Biogen's Cambridge Manufacturing Move Means More Work for the 1,300 Workers in North Carolina

June 20, 2016
By Alex Keown, BioSpace.com Breaking News Staff

RESEARCH TRIANGLE PARK, N.C. – The plan to shift some of its drug manufacturing work from Cambridge, Mass. to a North Carolina facility, will significantly increase the output at the site, but is not likely to result in a hiring increase, the Triangle Business Journal reported this morning.

A Biogen spokesperson told the Journal the 1,300 workers at the RTP site are capable of handling the increased manufacturing load due, in large part, to increases in manufacturing efficiencies the company has been undertaking.

“We have significantly improved the manufacturing productivity at our facilities over the past several years, enabling us to develop increased quantities of biologics with greater efficiency,” Jason Glashow, Biogen’s senior director of corporate communications, told the Journal in an email.

Last week, Biogen announced it planned to shut down a manufacturing site in Massachusetts as part of a manufacturing consolidation effort. The plant is used to manufacture multiple sclerosis and hemophilia drugs.

In May, the U.S. Food and Drug Administration approved the MS drug, Zinbryta, co-developed with Illinois-based AbbVie . Zinbryta was approved for the treatment of relapsing forms of multiple sclerosis. However, the drug comes with a boxed warning, the most serious warning label provided by the regulatory agency. The FDA recommends the drug be prescribed to patients who have had an “inadequate response to two or more MS drugs” due to safety concerns.
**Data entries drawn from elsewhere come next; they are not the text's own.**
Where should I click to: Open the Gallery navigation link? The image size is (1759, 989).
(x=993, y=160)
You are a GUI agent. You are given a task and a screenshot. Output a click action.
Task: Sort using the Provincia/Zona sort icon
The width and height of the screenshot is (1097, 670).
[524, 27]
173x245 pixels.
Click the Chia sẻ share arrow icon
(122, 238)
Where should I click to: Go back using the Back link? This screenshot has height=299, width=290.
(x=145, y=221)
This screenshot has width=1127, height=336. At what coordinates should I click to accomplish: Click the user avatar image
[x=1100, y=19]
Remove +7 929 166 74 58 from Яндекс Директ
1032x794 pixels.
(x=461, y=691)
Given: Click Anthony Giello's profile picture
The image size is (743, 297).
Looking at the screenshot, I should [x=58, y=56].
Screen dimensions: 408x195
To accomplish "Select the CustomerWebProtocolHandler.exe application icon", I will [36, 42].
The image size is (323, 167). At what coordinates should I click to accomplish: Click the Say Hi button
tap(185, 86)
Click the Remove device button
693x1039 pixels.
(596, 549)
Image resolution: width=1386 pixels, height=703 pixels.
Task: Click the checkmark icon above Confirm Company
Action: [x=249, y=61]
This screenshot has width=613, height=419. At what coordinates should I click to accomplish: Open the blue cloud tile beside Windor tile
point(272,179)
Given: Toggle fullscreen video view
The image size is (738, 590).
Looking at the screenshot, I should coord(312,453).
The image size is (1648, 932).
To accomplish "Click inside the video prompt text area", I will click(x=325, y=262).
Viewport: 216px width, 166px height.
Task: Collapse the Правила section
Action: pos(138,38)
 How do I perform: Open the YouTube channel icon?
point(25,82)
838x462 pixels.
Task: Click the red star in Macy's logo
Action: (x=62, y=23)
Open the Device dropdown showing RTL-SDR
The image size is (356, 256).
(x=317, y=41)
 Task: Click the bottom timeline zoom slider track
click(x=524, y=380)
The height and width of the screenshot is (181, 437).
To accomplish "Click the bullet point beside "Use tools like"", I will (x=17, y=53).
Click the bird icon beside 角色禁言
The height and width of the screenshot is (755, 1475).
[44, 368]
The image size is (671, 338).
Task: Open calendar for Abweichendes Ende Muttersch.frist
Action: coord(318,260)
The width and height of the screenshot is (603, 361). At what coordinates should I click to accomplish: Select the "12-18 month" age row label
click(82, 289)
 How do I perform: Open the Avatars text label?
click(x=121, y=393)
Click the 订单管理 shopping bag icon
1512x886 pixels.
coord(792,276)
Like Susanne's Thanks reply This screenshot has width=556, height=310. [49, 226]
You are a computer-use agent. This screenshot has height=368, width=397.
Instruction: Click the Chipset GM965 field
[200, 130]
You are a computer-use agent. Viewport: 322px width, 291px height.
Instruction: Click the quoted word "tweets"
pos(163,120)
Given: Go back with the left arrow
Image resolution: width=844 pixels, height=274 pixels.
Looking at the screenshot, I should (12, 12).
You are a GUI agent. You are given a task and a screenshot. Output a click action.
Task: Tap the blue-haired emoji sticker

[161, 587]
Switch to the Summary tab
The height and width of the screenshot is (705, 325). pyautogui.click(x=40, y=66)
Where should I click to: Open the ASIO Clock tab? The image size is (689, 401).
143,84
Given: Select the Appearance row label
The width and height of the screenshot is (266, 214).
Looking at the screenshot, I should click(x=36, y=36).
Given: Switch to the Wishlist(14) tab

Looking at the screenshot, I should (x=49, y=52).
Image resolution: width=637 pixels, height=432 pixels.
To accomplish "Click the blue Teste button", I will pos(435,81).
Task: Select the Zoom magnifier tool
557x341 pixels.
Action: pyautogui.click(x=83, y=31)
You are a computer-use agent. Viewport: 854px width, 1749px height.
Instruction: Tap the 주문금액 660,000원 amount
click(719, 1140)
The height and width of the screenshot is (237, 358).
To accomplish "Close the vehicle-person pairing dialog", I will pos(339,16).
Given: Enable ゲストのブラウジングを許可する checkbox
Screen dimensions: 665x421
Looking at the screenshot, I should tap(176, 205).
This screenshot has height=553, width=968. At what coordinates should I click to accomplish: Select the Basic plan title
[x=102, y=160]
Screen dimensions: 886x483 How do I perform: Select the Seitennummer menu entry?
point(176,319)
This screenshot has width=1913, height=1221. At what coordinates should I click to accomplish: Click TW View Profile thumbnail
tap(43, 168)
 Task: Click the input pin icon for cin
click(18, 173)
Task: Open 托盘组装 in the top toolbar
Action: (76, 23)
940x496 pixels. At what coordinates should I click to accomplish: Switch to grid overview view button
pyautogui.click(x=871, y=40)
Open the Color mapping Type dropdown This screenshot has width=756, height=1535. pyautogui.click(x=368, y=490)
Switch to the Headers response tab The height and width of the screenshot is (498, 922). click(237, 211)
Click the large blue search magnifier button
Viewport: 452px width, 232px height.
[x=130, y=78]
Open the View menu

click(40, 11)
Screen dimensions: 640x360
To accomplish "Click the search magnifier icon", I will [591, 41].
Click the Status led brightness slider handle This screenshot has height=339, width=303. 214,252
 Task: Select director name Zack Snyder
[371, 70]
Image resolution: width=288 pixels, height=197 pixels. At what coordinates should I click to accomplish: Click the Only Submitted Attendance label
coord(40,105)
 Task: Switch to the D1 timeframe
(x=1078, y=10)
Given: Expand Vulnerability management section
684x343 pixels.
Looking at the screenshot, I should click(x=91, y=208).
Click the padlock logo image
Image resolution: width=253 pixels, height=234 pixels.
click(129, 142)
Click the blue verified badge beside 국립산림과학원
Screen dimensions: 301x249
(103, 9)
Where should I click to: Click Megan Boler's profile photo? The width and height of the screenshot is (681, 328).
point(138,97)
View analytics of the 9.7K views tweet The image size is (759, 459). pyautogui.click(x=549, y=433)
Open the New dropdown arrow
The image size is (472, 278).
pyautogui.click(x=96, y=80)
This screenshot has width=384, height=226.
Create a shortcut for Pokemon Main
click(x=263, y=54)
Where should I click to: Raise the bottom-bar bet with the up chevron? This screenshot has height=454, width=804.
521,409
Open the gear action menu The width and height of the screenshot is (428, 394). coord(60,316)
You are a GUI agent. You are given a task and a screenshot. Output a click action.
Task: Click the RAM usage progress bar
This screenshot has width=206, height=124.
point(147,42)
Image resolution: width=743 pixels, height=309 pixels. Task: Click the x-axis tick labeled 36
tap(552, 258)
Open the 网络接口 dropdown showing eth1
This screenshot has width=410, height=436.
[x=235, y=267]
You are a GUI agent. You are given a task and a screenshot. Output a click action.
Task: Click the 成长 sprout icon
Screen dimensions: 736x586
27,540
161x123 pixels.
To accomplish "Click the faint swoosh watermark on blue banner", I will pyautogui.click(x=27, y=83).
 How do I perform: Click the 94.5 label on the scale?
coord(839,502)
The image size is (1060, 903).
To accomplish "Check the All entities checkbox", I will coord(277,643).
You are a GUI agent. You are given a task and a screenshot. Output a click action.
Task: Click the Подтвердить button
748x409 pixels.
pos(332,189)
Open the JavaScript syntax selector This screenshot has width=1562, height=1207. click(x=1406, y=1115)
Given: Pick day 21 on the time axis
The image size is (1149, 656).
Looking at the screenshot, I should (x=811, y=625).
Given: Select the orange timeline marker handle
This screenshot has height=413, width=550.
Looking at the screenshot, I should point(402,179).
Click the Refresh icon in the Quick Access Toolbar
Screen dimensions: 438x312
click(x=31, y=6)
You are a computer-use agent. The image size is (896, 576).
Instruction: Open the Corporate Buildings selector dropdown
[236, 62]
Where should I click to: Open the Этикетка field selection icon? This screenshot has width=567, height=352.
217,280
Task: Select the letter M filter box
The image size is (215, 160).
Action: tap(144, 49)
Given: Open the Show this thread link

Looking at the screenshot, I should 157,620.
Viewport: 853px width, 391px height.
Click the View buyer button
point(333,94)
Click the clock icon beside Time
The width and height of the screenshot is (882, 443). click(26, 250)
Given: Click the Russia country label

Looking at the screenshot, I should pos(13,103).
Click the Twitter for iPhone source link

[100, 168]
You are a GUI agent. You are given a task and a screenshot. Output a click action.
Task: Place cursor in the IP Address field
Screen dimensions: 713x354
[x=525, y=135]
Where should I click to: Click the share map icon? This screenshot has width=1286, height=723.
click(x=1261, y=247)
Although Zinbryta was approved, albeit with the warning label, Biogen also has seen several experimental MS treatments fail, including the recent Phase II multiple-sclerosis drug that failed to meet clinical trial endpoints, causing the company’s stock to tailspin, dropping more than $30 per share in one day—a one-day market value loss of about $8 billion. The company’s opicinumab (anti-LINGO-1), an investigational, fully human monoclonal antibody, was a product that Biogen hoped would actually repair the nerve damage due to multiple sclerosis. However, the Phase II SYNERGY study failed to hit the primary endpoint, a complex measure that evaluated improvement of physical function, cognitive function, and disability. The drug also failed to meet a secondary efficacy endpoint, looking at the slowing of disability of progression.

Biogen is looking to sublease the 66,000 square-foot site in Cambridge, which will put the fate of the 285 employees at the facility up in the air. Initially there was talk that some of those employees would be shifted to the North Carolina site, but that may have changed as the company examined the workload. The Cambridge plant being shut down currently makes the MS drugs Avonex and Plegridy, as well as the hemophilia A treatment Eloctate. The North Carolina site has a larger manufacturing capability that would allow Biogen to manufacture drugs for both commercial use as well as clinical trials.

Biogen said the streamlining of its manufacturing facilities is about increasing efficiency. Part of the increased efficiency for Biogen includes the plans to spin off its hemophilia business as an independent company. The as-of-yet unnamed company will be anchored by its two lead products, Eloctate and Alprolix, which is used for the treatment of hemophilia B.